Panama is now the sovereign owner of the Panama Canal, just as Egypt is the sovereign owner of the Suez Canal, and each sovereign owner has the right and power under international law to determine what shipments are appropriate for passage.  This power should be exercised in a manner that is “just, equitable and reasonable,” nondiscriminatory, and neutral, as the 1977 Treaty requires, but it can be exercised nonetheless when necessary and appropriate to protect the security and continued operation of the Canal.

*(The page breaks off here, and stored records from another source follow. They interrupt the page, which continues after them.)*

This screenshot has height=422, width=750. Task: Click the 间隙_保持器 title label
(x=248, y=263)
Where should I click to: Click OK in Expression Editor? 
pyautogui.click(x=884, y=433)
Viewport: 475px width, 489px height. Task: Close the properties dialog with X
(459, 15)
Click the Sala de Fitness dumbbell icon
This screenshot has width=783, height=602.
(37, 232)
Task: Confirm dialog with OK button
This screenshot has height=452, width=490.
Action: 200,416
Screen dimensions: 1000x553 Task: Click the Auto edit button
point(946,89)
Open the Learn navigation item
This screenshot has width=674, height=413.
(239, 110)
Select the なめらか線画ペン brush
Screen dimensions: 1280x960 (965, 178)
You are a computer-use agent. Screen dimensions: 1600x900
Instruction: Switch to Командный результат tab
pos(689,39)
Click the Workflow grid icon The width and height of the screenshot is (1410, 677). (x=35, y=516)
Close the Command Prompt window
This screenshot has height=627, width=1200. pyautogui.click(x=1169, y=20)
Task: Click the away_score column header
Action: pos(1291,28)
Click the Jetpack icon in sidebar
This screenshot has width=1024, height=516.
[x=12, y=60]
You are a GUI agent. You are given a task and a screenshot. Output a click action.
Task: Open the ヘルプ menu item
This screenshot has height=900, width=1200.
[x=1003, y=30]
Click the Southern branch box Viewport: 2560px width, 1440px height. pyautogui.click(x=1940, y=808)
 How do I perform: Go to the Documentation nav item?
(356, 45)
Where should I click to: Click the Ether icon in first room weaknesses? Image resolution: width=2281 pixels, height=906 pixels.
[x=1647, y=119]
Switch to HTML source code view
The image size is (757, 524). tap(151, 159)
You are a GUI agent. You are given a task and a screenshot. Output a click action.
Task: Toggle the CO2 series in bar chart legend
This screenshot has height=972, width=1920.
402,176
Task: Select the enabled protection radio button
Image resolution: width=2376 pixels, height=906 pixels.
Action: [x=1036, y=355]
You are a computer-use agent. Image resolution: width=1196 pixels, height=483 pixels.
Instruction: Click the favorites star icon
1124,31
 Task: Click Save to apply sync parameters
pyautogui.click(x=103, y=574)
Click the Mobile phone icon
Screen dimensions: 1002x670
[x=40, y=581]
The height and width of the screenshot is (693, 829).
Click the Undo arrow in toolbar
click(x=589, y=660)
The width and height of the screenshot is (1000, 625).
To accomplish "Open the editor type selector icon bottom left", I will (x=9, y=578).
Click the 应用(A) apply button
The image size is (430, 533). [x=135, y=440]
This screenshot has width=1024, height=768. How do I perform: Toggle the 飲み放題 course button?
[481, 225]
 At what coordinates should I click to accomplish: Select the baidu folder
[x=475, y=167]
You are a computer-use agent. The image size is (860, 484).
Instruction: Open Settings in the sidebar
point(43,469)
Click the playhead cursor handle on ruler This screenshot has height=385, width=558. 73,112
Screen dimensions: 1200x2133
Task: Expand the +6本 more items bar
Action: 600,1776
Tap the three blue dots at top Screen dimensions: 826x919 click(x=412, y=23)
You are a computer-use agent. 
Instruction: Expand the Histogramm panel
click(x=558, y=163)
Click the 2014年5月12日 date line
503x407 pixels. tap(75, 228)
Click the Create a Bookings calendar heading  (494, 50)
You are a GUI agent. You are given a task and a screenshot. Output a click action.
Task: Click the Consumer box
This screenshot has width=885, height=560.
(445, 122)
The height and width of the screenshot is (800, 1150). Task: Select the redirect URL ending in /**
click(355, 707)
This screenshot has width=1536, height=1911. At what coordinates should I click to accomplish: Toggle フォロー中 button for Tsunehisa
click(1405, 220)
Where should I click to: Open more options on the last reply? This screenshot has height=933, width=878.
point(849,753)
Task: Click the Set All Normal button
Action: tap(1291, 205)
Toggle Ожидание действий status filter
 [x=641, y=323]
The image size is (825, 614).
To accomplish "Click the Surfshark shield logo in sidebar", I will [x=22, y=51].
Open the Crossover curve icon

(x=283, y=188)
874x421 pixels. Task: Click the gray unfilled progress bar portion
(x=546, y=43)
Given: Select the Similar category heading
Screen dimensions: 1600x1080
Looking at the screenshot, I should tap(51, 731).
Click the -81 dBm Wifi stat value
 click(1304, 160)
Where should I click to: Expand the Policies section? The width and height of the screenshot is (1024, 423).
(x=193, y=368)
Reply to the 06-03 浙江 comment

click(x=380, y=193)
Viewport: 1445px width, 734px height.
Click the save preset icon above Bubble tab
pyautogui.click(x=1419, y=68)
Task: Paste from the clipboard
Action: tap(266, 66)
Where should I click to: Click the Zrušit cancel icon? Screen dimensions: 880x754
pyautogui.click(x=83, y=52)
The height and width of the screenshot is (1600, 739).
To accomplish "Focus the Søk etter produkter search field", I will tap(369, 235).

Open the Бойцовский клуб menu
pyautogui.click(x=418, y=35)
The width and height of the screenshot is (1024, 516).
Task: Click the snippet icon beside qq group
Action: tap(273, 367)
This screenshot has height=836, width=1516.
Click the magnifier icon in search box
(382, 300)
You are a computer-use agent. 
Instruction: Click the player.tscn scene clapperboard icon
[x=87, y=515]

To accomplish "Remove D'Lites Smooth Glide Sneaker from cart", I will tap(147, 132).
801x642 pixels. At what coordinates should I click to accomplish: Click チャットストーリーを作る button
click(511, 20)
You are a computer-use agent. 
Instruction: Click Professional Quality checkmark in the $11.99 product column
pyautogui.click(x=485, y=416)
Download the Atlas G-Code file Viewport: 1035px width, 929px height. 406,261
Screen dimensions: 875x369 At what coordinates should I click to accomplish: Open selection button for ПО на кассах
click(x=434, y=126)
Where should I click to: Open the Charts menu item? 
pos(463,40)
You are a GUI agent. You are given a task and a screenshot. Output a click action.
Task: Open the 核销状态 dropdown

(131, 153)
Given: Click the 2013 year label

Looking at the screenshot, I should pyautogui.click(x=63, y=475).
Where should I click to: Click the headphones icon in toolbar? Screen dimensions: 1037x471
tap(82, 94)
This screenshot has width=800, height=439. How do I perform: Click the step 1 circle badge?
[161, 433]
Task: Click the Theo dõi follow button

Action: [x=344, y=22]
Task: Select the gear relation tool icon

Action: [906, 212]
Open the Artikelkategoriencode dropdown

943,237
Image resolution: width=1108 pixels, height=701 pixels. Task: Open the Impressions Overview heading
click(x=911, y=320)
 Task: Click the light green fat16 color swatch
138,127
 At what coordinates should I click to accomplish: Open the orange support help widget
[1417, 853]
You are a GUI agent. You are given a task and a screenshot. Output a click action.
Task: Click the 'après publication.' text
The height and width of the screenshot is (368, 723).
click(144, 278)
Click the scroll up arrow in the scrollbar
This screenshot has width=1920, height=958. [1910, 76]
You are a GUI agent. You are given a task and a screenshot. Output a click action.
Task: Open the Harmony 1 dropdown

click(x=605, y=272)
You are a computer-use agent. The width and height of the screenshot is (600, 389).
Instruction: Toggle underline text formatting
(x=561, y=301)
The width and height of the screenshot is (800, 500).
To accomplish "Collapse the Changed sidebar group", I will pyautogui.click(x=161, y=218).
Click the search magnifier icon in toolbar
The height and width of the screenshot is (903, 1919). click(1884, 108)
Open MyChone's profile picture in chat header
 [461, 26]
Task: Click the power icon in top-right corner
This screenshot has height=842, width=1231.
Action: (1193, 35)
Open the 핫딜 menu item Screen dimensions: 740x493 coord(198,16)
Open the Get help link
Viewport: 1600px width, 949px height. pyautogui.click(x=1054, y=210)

Article 206 of the 1982 Law of the Sea Convention require countries to prepare and disseminate environmental impact assessments whenever their activities “may cause substantial pollution of or significant and harmful changes to the marine environment.”  (Panama, Japan, and the United Kingdom have all ratified the Law of the Sea Convention, and are thus bound by its terms.)  An accident or attack involving the Pacific Swan would certainly cause “substantial pollution” and “harmful changes to the marine environment,” as well as enormous damage to the affected human populations.  Although various reports have been prepared regarding the nature of the Pacific Swan’s cargo and examining certain accident scenarios, nothing that could be characterized as an environmental impact assessment has ever been prepared, and no analysis of an attack involving radiological sabotage has ever been attempted. 

Particularly in light of the ease with which the Swan was boarded in 1998, it is imperative that a full environmental assessment be prepared and made available for public input.  This undertaking is required both by international treaty law and by common sense.  Until this obligation is met, the Pacific Swan and its ultrahazardous cargo should not be permitted to transit through the Panama Canal. 

The assessment will allow Canal authorities to assess the risks and examine the options that are available.  If the assessment recommends additional security requirements, the costs of such increased security should be charged to the shipper of the ultrahazarous cargo (i.e., Japan).  After examining such an assessment, the Canal authorities may well conclude that the risks to the continued operation of the Canal and to the surrounding populations are too grave and that the Swan’s ultrahazardous cargo must travel through some other, less hazardous, route.

Jon Van Dyke is a professor of international law at the William S. Richardson School of Law, University of Hawai`i at Manoa.  Eldon Greenberg is an attorney specializing in international law with Garvey, Schubert & Barer in Washington, D.C.